Dime, cuando muere la gente como tú, ¿dónde os entierran? ¿Quién lava vuestros cuerpos? ¿Quién eleva las plegarias?

Durante un largo rato, Anyum permaneció en silencio. Después, se inclinó hacia delante y contestó también con un susurro nada arbóreo:

–Dígame, imán sahib, cuando las personas hablan de los colores, del rojo, del azul, del naranja, cuando describen el cielo al atardecer o la salida de la luna durante el Ramadán,

¿qué pasa por su mente?

Después de herirse ambos de esa forma tan profunda y casi mortal, se mantuvieron callados, uno junto al otro, sentados sobre la tumba soleada de alguien, desangrándose. Finalmente, fue Anyum quien rompió el silencio.

–Dígamelo usted –dijo–. Usted es el imán sahib, no yo. ¿Adónde van a morir los pájaros viejos? ¿Se precipitan sobre nosotros como piedras caídas del cielo? ¿Tropezamos con sus cadáveres en las calles? ¿No cree que el Todopoderoso, el Omnisciente que nos puso en este mundo habrá hecho los arreglos pertinentes para nuestra partida?

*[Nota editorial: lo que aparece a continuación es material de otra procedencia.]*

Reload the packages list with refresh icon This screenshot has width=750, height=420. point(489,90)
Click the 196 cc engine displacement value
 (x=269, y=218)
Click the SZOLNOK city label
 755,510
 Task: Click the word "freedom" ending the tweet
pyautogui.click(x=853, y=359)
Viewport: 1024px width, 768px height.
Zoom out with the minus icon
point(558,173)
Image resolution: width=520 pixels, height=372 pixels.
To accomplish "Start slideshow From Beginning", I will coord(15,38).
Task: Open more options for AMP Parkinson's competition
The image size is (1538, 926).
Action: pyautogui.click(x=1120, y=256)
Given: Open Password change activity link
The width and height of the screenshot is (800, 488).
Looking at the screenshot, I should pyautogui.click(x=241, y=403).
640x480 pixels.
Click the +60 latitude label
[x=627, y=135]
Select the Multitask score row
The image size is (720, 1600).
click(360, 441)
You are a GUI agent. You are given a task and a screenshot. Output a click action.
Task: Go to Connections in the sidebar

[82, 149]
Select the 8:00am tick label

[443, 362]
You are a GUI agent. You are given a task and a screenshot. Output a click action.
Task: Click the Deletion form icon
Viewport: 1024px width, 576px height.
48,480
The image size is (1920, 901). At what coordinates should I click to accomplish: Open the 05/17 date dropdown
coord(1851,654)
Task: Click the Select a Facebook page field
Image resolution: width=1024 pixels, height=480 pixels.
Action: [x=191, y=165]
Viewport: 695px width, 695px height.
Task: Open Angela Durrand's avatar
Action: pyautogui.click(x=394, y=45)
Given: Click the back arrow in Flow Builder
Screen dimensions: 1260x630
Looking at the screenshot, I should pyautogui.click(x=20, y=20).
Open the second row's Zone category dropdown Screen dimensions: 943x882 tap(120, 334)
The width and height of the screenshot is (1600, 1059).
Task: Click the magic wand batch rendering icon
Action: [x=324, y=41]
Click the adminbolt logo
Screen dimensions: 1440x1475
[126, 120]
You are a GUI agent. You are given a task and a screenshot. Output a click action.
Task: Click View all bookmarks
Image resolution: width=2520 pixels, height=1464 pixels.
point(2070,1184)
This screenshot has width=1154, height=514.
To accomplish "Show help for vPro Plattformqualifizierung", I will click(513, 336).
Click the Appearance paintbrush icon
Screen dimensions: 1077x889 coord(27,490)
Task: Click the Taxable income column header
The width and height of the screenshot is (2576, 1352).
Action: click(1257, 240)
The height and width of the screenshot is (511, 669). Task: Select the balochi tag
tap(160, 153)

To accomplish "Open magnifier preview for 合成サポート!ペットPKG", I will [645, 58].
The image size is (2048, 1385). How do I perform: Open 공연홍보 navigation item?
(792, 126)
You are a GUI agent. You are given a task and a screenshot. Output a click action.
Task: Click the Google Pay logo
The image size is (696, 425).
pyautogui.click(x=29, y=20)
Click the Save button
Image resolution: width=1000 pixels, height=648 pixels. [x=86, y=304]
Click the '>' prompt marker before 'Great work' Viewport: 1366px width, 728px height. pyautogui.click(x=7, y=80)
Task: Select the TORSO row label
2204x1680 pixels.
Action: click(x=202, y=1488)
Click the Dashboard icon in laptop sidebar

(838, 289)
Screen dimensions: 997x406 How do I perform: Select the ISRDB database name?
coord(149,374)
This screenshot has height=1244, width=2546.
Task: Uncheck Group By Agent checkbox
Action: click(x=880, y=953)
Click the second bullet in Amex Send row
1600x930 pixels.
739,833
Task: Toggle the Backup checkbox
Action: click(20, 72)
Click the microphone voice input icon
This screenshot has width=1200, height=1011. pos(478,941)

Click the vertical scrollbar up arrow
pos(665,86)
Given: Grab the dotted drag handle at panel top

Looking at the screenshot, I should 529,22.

Aquel día la visita del imán concluyó más temprano de lo habitual. Anyum lo observó marcharse, tan-tan-tanteando el camino entre las tumbas, sacando música con su bastón de ciego de las botellas de alcohol vacías y de las jeringuillas usadas que salpicaban su recorrido. No le detuvo. Sabía que volvería. No importaba su complicado disfraz, Anyum reconocía la soledad nada más verla. Tenía la sensación de que, de un modo extraño y tangencial, el imán necesitaba su sombra tanto como ella necesitaba la de él. Y la experiencia le había enseñado que la Necesidad era un almacén que podía acumular una cantidad considerable de crueldad. Aunque la partida de Anyum de la Jwabgah había estado lejos de ser cordial, sabía que no podía revelar unos sueños y unos secretos que no le pertenecían solo a ella.